• **INSTRUCTIONS FOR THE TASK**
Pull each line holding the word "nous" from the data.

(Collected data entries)
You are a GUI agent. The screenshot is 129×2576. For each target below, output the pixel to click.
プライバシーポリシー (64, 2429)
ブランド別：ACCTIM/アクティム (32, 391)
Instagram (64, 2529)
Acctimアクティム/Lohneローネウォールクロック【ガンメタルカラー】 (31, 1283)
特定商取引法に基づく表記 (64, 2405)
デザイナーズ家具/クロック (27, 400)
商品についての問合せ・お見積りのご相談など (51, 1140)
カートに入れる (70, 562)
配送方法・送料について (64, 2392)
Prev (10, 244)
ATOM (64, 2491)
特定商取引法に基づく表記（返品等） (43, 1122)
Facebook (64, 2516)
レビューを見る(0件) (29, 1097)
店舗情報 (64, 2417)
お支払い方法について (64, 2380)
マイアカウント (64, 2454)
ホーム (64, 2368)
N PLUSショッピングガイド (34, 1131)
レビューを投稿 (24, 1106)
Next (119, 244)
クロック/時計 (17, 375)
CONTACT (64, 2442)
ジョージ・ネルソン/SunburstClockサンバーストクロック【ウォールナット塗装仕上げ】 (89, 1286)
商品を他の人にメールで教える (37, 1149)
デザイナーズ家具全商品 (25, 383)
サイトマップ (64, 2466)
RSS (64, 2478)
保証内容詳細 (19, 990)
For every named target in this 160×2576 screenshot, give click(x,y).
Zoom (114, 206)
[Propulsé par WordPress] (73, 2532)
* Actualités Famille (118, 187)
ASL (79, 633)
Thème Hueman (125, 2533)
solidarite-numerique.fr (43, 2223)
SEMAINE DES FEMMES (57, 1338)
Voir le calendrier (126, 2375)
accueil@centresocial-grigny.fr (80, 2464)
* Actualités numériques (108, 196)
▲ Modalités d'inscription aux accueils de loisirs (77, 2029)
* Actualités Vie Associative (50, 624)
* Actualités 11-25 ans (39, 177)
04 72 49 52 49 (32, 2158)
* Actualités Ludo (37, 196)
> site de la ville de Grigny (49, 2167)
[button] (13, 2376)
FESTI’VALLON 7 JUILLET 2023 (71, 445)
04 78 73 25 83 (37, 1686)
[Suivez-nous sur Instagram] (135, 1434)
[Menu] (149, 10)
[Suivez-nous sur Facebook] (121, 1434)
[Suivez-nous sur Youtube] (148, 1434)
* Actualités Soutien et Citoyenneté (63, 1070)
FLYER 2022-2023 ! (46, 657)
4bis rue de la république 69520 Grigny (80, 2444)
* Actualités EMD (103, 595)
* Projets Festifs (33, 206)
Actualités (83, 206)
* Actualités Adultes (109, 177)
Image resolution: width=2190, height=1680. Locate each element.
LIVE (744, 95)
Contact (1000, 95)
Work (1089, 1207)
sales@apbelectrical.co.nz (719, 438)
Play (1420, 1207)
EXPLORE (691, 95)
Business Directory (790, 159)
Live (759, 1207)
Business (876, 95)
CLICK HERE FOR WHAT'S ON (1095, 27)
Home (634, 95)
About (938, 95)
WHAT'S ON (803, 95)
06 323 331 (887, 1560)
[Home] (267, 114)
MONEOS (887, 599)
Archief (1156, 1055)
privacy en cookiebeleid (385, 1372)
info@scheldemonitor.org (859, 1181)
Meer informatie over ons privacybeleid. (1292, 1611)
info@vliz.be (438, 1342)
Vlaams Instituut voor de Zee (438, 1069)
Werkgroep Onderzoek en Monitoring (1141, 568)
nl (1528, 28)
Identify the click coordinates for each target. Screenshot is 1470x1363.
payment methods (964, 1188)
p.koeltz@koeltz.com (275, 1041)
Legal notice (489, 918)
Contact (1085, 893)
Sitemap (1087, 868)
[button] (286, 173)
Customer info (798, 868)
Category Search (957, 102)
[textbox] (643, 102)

• **RESPONSE BOX**
[Suivez-nous sur Instagram] (135, 1434)
[Suivez-nous sur Facebook] (121, 1434)
[Suivez-nous sur Youtube] (148, 1434)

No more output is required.